Here, we compared the neural mechanisms underlying AM vs. LM retrieval. We had three main findings. First, several regions were similarly engaged during both AM and LM, including the PFC and visual cortex. Second, although AM and LM activations did not differ during search, during recovery, DMN regions were activated greater during AM, whereas bilateral SPL were activated greater during LM. Finally, AM and LM differed in network topology, where the DMN and VAN were more integrated with other subnetworks during AM, but the FPTCN was more integrated with other subnetworks during LM. These findings are discussed in greater detail below.

4.1 Similarities between AM and LM Brain Activations

In our quadruple conjunction and main effects of stage analyses, we found several PFC and visual regions that exhibited shared activations during AM and LM. The quadruple conjunction analysis showed that both AM and LM engaged bilateral inferior frontal gyri (IFG), occipital pole, and inferior temporal/fusiform gyri (Figure 2-A). The shared bilateral IFG activation may reflect control processes (Badre & Wagner, 2007) required for memory search and monitoring (Cabeza, Locantore, & Anderson, 2003; Petrides, 2005; Svoboda, et al., 2006). IFG regions often contribute to successful LM retrieval (for meta-analyses, see Kim, 2013; Spaniol, et al., 2009), and that could also be the case in this study, although we did not isolate successful retrieval processes (i.e., hits vs. miss contrast). Shared AM-LM activations in the occipital pole likely reflect processing of the visual retrieval cue (the word), whereas those in bilateral inferior temporal/fusiform gyri could also reflect processing of visual memory details, as previously demonstrated in AM (Daselaar, et al., 2008; Gilboa, et al., 2004; St. Jacques, et al., 2008; Svoboda, et al., 2006) and LM (Danker & Anderson, 2010) studies. Again, this is difficult to determine since we did not compare hits vs. misses.

In examining search vs. recovery differences shared by AM and LM (the main effect of stage), for both AM and LM, we found that the right lateral occipital cortex was more strongly activated during search than recovery. Perhaps activation of this sensory related region reflects participants recalling visual details of the memory during search. Conversely, several regions showed greater activity for recovery than search during both AM and LM. These regions included the insula and the left frontal pole (Figure 2-B). The insula has been linked to both memory retrieval and decision making (Fleck, Daselaar, Dobbins, & Cabeza, 2006), perhaps reflecting here the decision to press the key for indicating successful recovery. Hierarchical rostro-caudal models of PFC function assume that the frontopolar cortex supports high level-control operations involving abstract representations and second-order relationships (Badre, 2008). In fMRI studies of episodic retrieval, the frontopolar cortex has been linked to strategic retrieval processes (Dobbins, Foley, Schacter, & Wagner, 2002; Rugg, Henson, & Robb, 2003). In sum, despite the important differences between AM and LM discussed below, it is important to emphasize that several brain regions contribute similarly to these two forms of memory, a point we have made in the past (Cabeza, et al., 2004).

4.2 Dissociations between Memory Task and Memory Stage

We next examined differences between AM and LM regardless of stage (main effect of task with interactions masked out). We did not find any regions showing such stage-independent differences. This result suggests that AM-LM differences found in previous fMRI studies (Cabeza, et al., 2004; Chen, et al., 2017; Fink, et al., 1996; Nyberg, et al., 2002; Summerfield, et al., 2009) may not be stage-independent.
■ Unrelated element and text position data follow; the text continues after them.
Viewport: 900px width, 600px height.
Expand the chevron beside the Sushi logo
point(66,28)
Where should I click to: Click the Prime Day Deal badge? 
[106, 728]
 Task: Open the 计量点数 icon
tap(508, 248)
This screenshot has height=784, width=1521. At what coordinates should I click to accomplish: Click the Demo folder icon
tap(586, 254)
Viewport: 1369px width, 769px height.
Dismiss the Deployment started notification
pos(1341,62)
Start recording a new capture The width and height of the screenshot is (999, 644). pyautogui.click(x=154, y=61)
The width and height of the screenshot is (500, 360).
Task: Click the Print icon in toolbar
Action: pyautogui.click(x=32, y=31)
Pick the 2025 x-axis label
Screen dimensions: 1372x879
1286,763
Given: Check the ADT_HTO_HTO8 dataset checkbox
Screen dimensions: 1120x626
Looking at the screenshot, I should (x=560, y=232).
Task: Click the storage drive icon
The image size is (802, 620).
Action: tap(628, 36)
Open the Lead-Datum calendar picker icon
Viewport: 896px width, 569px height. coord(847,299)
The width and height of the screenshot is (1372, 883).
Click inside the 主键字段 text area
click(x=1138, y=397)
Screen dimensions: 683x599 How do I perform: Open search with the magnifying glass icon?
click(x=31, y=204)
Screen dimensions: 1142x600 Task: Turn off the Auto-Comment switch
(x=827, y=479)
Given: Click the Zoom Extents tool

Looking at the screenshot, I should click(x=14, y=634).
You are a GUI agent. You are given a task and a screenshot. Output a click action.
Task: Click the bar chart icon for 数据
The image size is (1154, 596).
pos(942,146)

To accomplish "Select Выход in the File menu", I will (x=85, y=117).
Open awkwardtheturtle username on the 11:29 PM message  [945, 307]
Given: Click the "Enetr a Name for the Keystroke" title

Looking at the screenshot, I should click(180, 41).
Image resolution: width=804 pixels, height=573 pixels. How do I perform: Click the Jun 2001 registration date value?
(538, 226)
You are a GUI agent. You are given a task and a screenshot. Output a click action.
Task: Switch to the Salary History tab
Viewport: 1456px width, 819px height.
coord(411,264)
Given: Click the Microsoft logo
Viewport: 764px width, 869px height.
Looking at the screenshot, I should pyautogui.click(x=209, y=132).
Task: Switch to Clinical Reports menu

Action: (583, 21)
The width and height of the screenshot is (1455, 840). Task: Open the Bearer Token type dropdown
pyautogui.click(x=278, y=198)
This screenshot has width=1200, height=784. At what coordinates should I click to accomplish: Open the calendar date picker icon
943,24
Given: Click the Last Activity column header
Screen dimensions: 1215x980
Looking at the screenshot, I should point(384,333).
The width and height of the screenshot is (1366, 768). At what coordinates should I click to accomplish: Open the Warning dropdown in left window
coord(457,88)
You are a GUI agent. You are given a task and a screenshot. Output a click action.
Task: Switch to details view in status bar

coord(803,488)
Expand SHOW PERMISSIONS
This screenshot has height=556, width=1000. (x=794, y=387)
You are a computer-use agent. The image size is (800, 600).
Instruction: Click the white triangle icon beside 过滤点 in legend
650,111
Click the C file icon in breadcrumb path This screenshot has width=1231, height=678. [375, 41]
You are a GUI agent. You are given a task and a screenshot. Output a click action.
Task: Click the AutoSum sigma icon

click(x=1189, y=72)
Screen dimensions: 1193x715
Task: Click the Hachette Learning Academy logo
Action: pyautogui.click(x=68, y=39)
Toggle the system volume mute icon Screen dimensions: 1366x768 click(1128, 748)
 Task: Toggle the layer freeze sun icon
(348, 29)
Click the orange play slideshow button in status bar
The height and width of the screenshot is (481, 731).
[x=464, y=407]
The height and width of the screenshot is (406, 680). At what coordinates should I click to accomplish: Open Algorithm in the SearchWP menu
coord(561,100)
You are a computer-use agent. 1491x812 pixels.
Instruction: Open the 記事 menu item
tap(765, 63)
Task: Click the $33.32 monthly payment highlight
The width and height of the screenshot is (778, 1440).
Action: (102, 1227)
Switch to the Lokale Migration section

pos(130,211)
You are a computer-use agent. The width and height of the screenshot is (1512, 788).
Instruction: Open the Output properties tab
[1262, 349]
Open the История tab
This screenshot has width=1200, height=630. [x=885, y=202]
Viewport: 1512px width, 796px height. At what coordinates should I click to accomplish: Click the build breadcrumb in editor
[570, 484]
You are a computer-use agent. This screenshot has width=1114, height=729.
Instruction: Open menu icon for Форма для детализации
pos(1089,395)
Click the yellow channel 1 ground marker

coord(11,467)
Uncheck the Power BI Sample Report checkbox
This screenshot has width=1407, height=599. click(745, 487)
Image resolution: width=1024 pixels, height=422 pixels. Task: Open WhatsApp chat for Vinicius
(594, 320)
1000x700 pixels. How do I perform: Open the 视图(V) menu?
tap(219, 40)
Finally, the critical Task (AM, LM) x Stage (search, recovery) interaction contrast yielded AM-LM differences during memory recovery but not search. The finding that memory search processes engage similar regions for AM and LM is consistent with evidence that the neural mechanisms of memory search can be similar even if the quality of the memory targets is very different. For example, Polyn, et al. (2005) found that remembering faces, objects, and locations primarily differed closer to recovery. It is somewhat surprising that in our paradigm searching for memories of recently-encoded visual words (LM) recruited similar regions as searching for memories of relatively older and more complex multi-modal personal events (AM). This similarity suggests that the search stage of the AM word-cue task is primarily driven by semantic factors, not unlike the semantic factors driving memory search for words. This idea is consistent with models assuming that the first phase of AM retrieval is driven by personal semantics rather than episodic-sensory information (Conway & Pleydell-Pearce, 2000). It is worth pointing out that finding similar activation patterns during AM and LM search is partly due to our paradigm that matched the complexity and duration of the search phase for the two types of memory. If instead of using word quartets, the LM task used single words or word-pairs, the search phase for AM would likely be more demanding and take longer, eliciting greater activity in multiple brain regions. Thus, when comparing AM and LM activity, it is critical to match the complexity and duration of the memory search.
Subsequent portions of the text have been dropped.